Is it Really Necessary to Pre-Test our Questionnaires? 

A surgeon wouldn’t begin surgery without first ensuring that their medical instruments were sanitized. And most professional researchers wouldn’t launch a new survey without first testing their instruments (the questionnaire). But these days there is a lot of temptation to skip the pre-test in order to shave off a day or three from a tight project schedule. We all know the reality: market research & insights professionals are under pressure to deliver results faster, and often more iteratively, than ever before. Timelines for preparing deliverables are short, and sometimes corners are cut. Sometimes that “corner” is pre-testing.

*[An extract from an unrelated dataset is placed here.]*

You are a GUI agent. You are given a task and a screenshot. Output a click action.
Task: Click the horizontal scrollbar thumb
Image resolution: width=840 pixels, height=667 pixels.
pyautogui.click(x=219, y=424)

No, not the pre-test! There are other, better ways to save time without compromising known market research best practices, like the pre-test. Unless the survey research you are doing is a tracking study or an ongoing transactional study (where the questionnaires have already been tested and standardized), pre-testing is critical to your survey research’s successful outcome. Not convinced? Let’s review what pre-testing really does for survey research data quality.

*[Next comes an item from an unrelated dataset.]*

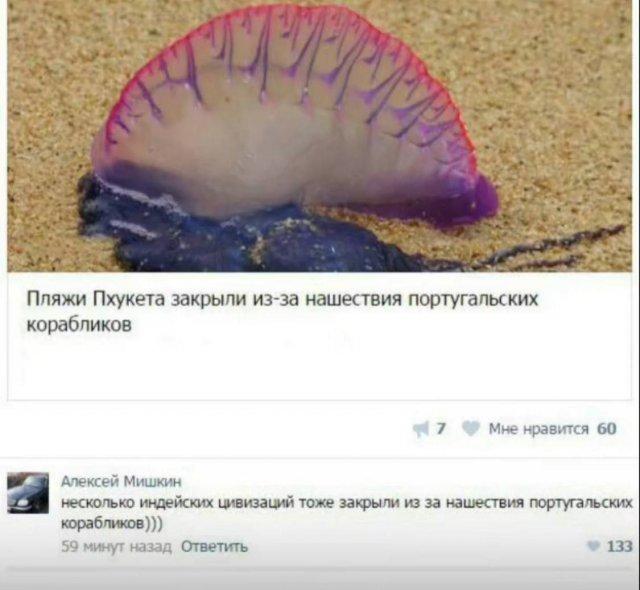This screenshot has width=640, height=590.
Task: Reply to the comment via Ответить
Action: (x=214, y=546)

Pre-testing or Soft Launches for Survey Research

I use the phrase “pre-test,” as that is the phrase used in Research Rockstar classes such as Market Research 101 and Questionnaire Design 101: A 10-Step Process. Some people prefer the term “soft launch.” The phrase “soft launch” is often used by tech companies, referring to a limited roll-out phase of a new product that comes after Beta testing but before a full market launch.

I am not hung up on the language, but there are four minimum elements that are required in professional market research pre-testing, regardless of your preferred lexicon:

  1. Collect “real” data. Collecting responses from real research participants is essential. A pre-test is not asking your Aunt Sally to take your survey and give you feedback. Sure, get Aunt Sally’s feedback—but before the pre-test, not instead of it. A real pre-test needs to be done with people from the actual sample source.
  2. Use the final questionnaire. The true pre-test should be done with the final instrument—not a draft you know still needs work.
  3. Use the intended data collection methodology. If it is an online survey, collect the pre-test responses online. “Phone” testing an online survey isn’t a true pre-test. Maybe it can be a pre-pre-test. For example, if you need to get feedback on answer options for a particularly jargon-full questionnaire, great, do some early phone work so you can find out how people are responding to answer options and wording. But that is not a pre-test.
  4. Analyze the pre-test results. It isn’t a pre-test if you don’t actually look at the results to identify opportunities for improvement. There are several things we look for in a pre-test, but the most important one for many people is survey duration. This is a huge market research budget consideration—and can either hurt or help. If you work with panel providers, you especially want to have an accurate estimate of survey duration. What if you told your panel provider the average duration would be 12 minutes, but your pre-test says 8? That four-minute difference represents real savings for you.

Pre-testing: Is Your Questionnaire Prepped for Surgery?    

In reality, you may find that for every five questionnaires you pre-test, you may only make post-pre-test changes to two of them. Three may be good to go, as is, no changes needed. Great! But the two that did need optimization? Those are important. I have had pre-tests catch duration issues, drop-out risks, confusing scale labels, and truly egregious programming logic errors. Had these things gone unchecked, the research’s data quality would have been notably compromised.

Bottom line? Yes, we are under pressure to deliver market research studies quickly. And the temptation to cut corners is real. But cutting the pre-test puts data quality at risk. And like our friend the surgeon, we don’t want to cure the disease and kill the patient.